Bâtiment  |    |  Rachida Boughriet  |  Actu-Environnement.com

La Direction générale de la prévention des risques et la Direction générale de la santé ont saisi l'Agence de sécurité sanitaire (Anses) le 23 avril 2010 afin de déterminer des valeurs  toxicologiques de référence de l'acide cyanhydrique (HCN) ''à prendre en compte pour la protection du grand public dans le cadre d'une dératisation par fumigation des aéronefs''.

Dans un avis daté de septembre 2011, l'Anses n' a pas proposé de valeur guide de qualité de l'air intérieur (VGAI) pour des expositions à court terme par inhalation à l'acide cyanhydrique, considérant que les données de toxicité aiguë chez l'homme ''sont peu documentées et manquent de précision''.

Le HCN est une substance très facilement absorbé par inhalation, et dans une moindre mesure par pénétration cutanée.

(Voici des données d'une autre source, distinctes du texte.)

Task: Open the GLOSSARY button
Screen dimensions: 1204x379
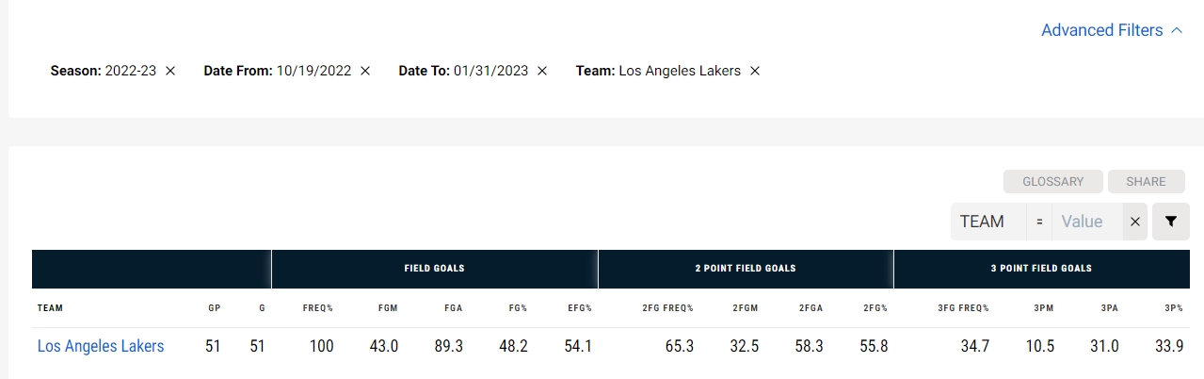Action: pyautogui.click(x=1052, y=181)
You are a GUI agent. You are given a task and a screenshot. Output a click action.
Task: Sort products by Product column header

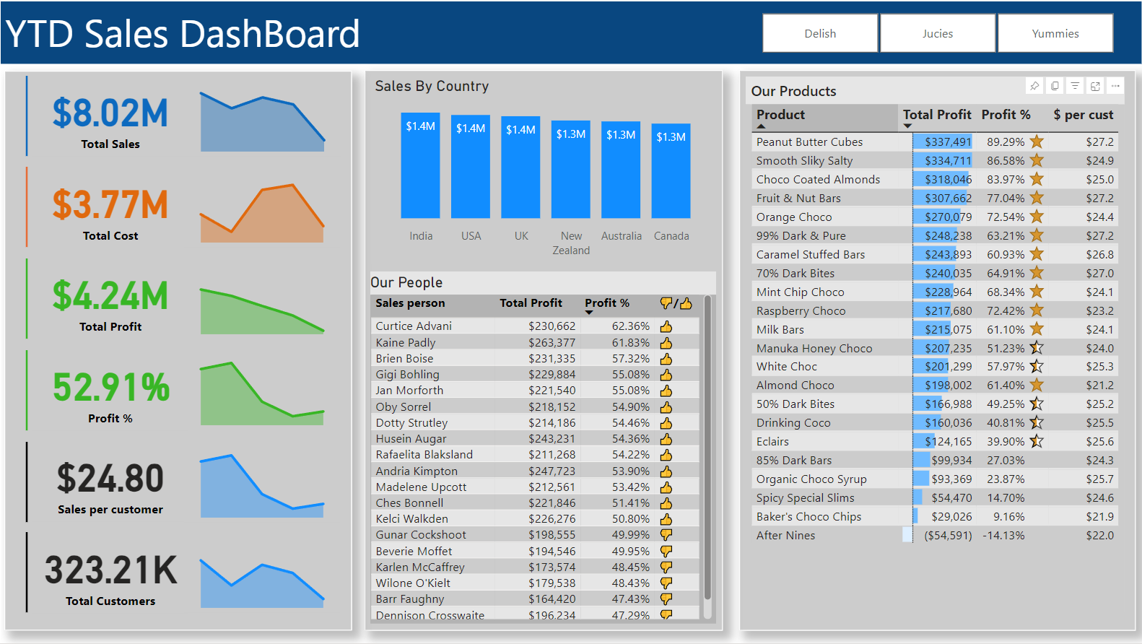[780, 115]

Il est majoritairement séquestré dans les globules rouges du sang. ''Lorsque l'intoxication est importante, les globules rouges sont rapidement saturés et le HCN libre est transporté massivement au niveau cellulaire, où il exerce sa toxicité'', souligne l'Agence.

L'Anses rappelle que les conditions d'utilisation des fumigants à base d'acide cyanhydrique pour le traitement des aéronefs sont déjà réglementées par l'arrêté du 14 juin 2010. Cet arrêté précise que l'entrée du personnel navigant dans l'aéronef est autorisée après vérification que le dégazage forcé ou naturel a fait descendre la concentration en gaz en dessous des valeurs limites d'exposition professionnelle (VLEP). L'entrée des passagers dans l'aéronef est, elle, autorisée après qu'un délai minimal de six heures est observé après l'entrée du personnel dans l'aéronef. ''Pendant ce délai, une ventilation mécanique du fuselage est réalisée'', souligne l'Agence.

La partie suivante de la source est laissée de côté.